Demikian pula saat menghadapi orang-orang Filistin di lembah Refaim, Daud bertanya terlebih dahulu kepada Tuhan apakah harus maju melawan mereka dan Tuhan menyuruhnya maju sebab musuh akan diserahkan ke dalam tangannya (2 Sam. 5:18-19). Memang Daud berperang tetapi Tuhan memiliki peran penting dalam kemenangannya. 

Ketika semua sudah mapan, Daud ingin mendirikan rumah bagi Tuhan karena Tabut Allah masih diam di bawah tenda (2 Sam. 7:2). Namun ternyata Tuhan tidak mau diatur oleh kekayaan dan kepandaian manusia sebab Ia adalah Sang Pencipta alam semesta termasuk manusia di dalamnya (ay. 3, 8-10). Terkadang kebaikan manusia tampak baik tetapi belum tentu benar. Untung Daud sadar bahwa dia bukan siapa-siapa lalu menghadap Tuhan sambil berkata, “Siapakah aku ini, ya Tuhan ALLAH, dan siapakah keluargaku sehingga Engkau membawa aku sampai sedemikian ini.” (ay. 18) 

Pembelajaran: hendaknya kita sadar bahwa kita hanyalah orang berdosa dan masih dapat berbuat dosa. Oleh sebab itu kita tidak boleh sombong dengan berkat pemakaian Tuhan dalam kecakapan dan kemampuan apa pun yang kita miliki. Dengan kata lain, jangan merasa kita dapat melayani karena kemampuan dan kepandaian kita sehingga menganggap tanpa keberadaan kita pelayanan akan menjadi kacau. 

Apa yang membuat Daud dapat bersikap mengutamakan Tuhan dan bersyukur atas berkat-Nya?
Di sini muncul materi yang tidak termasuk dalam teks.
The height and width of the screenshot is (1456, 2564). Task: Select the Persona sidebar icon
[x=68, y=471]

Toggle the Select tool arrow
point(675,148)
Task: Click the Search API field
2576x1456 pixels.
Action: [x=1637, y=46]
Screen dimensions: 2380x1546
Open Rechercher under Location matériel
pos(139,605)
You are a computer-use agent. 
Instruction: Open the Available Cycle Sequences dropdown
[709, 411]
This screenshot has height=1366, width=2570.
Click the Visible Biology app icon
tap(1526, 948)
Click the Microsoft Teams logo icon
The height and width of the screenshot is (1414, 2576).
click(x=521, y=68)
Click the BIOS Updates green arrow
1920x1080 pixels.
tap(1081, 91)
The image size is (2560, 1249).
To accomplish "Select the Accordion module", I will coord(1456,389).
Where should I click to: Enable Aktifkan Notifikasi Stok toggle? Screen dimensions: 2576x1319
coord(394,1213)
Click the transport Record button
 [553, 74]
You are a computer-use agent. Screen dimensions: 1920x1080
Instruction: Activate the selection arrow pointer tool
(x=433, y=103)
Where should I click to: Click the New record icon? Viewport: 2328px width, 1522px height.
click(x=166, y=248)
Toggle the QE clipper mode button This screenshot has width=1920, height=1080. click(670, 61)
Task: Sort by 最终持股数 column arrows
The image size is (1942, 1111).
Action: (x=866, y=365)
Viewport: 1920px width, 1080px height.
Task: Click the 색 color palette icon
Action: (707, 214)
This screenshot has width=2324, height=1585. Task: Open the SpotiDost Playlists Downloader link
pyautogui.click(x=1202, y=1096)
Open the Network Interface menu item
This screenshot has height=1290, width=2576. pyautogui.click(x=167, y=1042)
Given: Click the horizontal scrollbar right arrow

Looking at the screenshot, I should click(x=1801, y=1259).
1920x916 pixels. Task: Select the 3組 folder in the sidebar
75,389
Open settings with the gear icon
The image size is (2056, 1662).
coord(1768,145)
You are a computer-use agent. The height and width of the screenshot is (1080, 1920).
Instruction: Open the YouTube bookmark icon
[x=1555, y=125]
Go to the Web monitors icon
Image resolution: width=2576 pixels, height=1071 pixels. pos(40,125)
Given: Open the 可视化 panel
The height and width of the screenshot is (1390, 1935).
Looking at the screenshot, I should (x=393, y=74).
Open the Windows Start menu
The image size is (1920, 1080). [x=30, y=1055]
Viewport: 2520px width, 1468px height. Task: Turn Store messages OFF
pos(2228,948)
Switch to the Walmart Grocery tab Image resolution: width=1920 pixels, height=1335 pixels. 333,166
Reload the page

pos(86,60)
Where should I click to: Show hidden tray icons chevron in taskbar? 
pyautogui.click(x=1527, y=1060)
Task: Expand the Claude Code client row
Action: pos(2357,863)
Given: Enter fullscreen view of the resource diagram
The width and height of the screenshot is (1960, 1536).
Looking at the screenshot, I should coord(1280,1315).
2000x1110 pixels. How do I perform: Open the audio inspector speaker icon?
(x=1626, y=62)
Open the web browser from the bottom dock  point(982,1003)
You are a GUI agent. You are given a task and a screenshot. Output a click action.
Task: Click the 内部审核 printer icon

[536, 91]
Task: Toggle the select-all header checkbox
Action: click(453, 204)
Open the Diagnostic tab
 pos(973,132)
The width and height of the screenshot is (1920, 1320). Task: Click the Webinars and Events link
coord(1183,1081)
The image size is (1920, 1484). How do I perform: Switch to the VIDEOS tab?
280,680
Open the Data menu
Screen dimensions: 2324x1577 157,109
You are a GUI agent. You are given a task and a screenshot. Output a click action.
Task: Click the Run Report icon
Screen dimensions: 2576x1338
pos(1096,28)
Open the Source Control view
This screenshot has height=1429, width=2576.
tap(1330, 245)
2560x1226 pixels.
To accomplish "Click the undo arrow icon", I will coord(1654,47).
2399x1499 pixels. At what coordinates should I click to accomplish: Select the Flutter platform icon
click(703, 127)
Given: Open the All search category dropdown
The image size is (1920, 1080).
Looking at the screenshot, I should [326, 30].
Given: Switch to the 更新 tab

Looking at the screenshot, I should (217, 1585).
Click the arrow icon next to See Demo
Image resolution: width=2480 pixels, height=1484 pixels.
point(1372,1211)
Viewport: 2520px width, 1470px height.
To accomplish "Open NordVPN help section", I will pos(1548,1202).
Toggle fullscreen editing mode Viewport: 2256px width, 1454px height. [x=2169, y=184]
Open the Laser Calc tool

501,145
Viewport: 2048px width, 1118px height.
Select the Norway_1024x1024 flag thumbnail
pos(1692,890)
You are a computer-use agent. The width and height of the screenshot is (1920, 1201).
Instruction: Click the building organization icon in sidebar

Perlu diketahui bangsa Israel memiliki pengakuan iman yang luar biasa tercantum dalam Ulangan 6:4-5, “Dengarlah, hai orang Israel: TUHAN itu Allah kita, TUHAN itu esa! Kasihilah TUHAN, Allahmu, dengan segenap hatimu dan dengan segenap jiwamu dan dengan segenap kekuatanmu.”

Perintah terhadap orang Israel ini dikumandangkan Musa (suku Lewi) di Kitab Ulangan dan masih didengar oleh Daud (suku Yehuda) di Kitab Samuel ±300 tahun kemudian walaupun berbeda suku tetapi masih dalam satu kesatuan yaitu bangsa Israel. 

Apa yang harus orang Israel (juga kita) lakukan agar tetap dapat mengasihi Tuhan Allah dengan segenap hati, jiwa dan kekuatan? Harus mengajarkan dan membicarakannya berulang-ulang kepada anak-anak mereka (juga kita) di mana pun dan kapan pun (ay. 6-7). 

Dalam tradisi Yahudi, ayah memegang peran penting dalam memperbincangkan Firman Tuhan kepada anak- anaknya. Oleh sebab itu sebelum meninggal, Daud tidak menitipkan harta melimpah kepada Salomo tetapi berpesan untuk tetap mengasihi Tuhan Allah dengan segenap hati, jiwa dan kekuatan (1 Raja. 2:3). 

Introspeksi: sudahkah kita mengasihi Tuhan dengan sepenuh hati? Dan sebagai orang tua, terutama ayah, sudahkah kita memperkenalkan Tuhan serta perintah-Nya kepada anak-anak kita? Atau kita sibuk bekerja dan main HP sehingga tidak ada waktu bagi anak-anak kita? 

Hendaknya kita sadar bahwa persekutuan indah bersama Tuhan mendatangkan berkat dan dampak dari persekutuan indah bersama-Nya membuat kita makin mengasihi-Nya dan mengakui bahwa berkat melimpah yang kita nikmati bukanlah hasil upaya kita sendiri tetapi oleh sebab Dia yang mengasihi dan memberkati kita. Amin.